Pour répondre à la question, assez de digital ou pas, la question importante est surtout la question de la portée de ce que nous faisons, c’est-à-dire de l’opérationnalité. Et de mon point de vue, la formation qu’on a au MBAMCI est super pertinente. Mais, encore une fois, je suis gourmand et j’aurais aimé avoir, par exemple, plus de missions de conseil opérationnel. Je n’aurais une conclusion définitive que quand j’aurai réalisé la soutenance de ma thèse, une soutenance qui, de plus, doit être fait aussi en distanciel.

Pour finir, dans le cadre de ma thèse sur le vocal, je me suis beaucoup intéressé à la capacité, entre guillemets, de l’intelligence artificielle sur le terrain de l’intelligence. Et moi, je ne crois pas du tout à la possibilité de la création d’une intelligence artificielle qui permettrait d’avoir une interaction conversationnelle profonde, comme celles que l’on peut avoir en fait avec un prof. Et ce type d’outil n’existera pas avant des décennies, voire n’existera sans doute jamais. Donc je pense que, dans l’immédiat, les formateurs n’ont pas trop à craindre d’être remplacés par des robots.

 

On finit sur une petite conclusion ou un sujet sur lequel tu aimerais revenir ?

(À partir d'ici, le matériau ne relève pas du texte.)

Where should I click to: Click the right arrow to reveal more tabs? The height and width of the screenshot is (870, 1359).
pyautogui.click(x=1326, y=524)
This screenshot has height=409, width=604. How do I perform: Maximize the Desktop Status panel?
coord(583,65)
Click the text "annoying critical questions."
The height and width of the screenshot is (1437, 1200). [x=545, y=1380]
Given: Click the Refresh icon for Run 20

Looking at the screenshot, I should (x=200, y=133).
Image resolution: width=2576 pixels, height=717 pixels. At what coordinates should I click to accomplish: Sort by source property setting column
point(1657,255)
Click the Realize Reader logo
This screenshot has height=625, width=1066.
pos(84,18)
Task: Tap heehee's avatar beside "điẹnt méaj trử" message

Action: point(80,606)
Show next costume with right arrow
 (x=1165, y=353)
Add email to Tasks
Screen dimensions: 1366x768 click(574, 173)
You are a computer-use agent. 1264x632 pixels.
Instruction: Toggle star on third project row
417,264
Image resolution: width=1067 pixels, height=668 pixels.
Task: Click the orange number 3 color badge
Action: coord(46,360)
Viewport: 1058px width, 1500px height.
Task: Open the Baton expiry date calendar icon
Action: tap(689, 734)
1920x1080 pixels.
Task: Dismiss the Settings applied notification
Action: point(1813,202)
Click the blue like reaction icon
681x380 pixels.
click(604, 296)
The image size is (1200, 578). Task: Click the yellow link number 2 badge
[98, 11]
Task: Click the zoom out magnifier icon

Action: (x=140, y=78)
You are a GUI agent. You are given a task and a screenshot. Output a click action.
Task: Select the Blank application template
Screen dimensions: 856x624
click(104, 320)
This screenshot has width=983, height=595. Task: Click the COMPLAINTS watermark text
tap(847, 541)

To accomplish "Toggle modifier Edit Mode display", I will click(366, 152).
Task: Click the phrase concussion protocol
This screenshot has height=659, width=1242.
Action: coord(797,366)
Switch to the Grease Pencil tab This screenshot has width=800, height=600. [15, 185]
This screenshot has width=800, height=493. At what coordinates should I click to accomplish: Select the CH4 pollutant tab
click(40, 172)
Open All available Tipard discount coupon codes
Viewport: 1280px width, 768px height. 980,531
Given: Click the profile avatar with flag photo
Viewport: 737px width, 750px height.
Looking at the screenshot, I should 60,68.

Il y a des outils technologiques qui arrivent et qui s’améliorent au fil du temps. Ils vont être de plus en plus performants, le coût de leur mise en oeuvre va peut-être même baisser et donc on peut imaginer des mutations profondes. De mon point de vue, entre autres par l’utilisation de la réalité virtuelle, par l’utilisation de la réalité augmentée et par les progrès de l’intelligence artificielle.

Mais la conclusion de la conclusion, c’est qu’il ne faudra jamais oublier l’interaction entre l’enseignant et l’enseigné, c’est cela qui donne toute la qualité de la transmission du savoir, et de ce point de vue, c’est la technologie qui doit être adaptée aux apprenants et pas l’inverse.

Chacun doit pouvoir recevoir un enseignement compatible avec son niveau socio-culturel et avec son rythme d’apprentissage.